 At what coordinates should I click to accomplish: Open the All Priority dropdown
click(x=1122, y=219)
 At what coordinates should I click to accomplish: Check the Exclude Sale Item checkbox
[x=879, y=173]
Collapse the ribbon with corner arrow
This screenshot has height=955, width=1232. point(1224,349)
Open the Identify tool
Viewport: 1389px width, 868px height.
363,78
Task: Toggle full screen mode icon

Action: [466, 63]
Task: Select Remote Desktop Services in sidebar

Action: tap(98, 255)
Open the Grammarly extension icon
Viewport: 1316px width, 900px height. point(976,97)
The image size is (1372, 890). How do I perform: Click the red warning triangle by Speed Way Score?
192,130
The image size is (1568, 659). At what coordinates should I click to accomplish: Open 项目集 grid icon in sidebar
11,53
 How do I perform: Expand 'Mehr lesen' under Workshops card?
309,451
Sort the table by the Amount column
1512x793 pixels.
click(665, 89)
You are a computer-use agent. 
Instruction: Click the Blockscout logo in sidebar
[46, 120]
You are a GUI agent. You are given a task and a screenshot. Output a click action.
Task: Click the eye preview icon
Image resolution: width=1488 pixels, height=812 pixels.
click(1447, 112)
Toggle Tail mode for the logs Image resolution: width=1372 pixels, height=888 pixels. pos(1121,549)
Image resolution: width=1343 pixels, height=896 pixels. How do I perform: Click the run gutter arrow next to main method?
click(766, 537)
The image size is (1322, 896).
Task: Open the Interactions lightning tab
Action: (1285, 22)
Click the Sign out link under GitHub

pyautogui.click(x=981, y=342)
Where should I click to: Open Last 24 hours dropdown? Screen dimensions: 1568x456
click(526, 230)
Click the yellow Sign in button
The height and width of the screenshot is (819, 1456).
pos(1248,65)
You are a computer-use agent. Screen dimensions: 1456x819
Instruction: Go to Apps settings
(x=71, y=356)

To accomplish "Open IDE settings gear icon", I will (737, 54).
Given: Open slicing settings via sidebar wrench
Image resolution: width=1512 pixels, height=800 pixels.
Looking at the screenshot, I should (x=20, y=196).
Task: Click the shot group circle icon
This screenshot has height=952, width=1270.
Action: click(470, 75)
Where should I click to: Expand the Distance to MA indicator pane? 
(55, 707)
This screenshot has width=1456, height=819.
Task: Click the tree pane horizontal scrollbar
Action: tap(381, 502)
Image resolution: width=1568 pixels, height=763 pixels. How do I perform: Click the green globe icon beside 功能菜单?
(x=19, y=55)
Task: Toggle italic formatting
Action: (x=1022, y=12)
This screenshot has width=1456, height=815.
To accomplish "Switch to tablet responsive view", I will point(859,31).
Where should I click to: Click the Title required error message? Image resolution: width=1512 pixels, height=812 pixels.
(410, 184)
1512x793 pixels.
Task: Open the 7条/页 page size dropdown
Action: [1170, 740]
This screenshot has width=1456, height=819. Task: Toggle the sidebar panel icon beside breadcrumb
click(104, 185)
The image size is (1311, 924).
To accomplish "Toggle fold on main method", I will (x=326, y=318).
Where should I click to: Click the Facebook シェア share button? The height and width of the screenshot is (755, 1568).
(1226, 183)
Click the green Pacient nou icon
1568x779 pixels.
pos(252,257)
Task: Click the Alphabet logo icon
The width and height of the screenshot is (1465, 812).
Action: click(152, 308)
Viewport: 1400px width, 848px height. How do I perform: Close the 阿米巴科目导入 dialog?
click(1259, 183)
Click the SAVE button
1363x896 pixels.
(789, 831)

------------------------------

Starting with the line that contains "The width and", print each line through the last one in the listing. Include both end lines and add nothing.

The width and height of the screenshot is (1465, 812).
Action: click(152, 308)
Viewport: 1400px width, 848px height. How do I perform: Close the 阿米巴科目导入 dialog?
click(1259, 183)
Click the SAVE button
1363x896 pixels.
(789, 831)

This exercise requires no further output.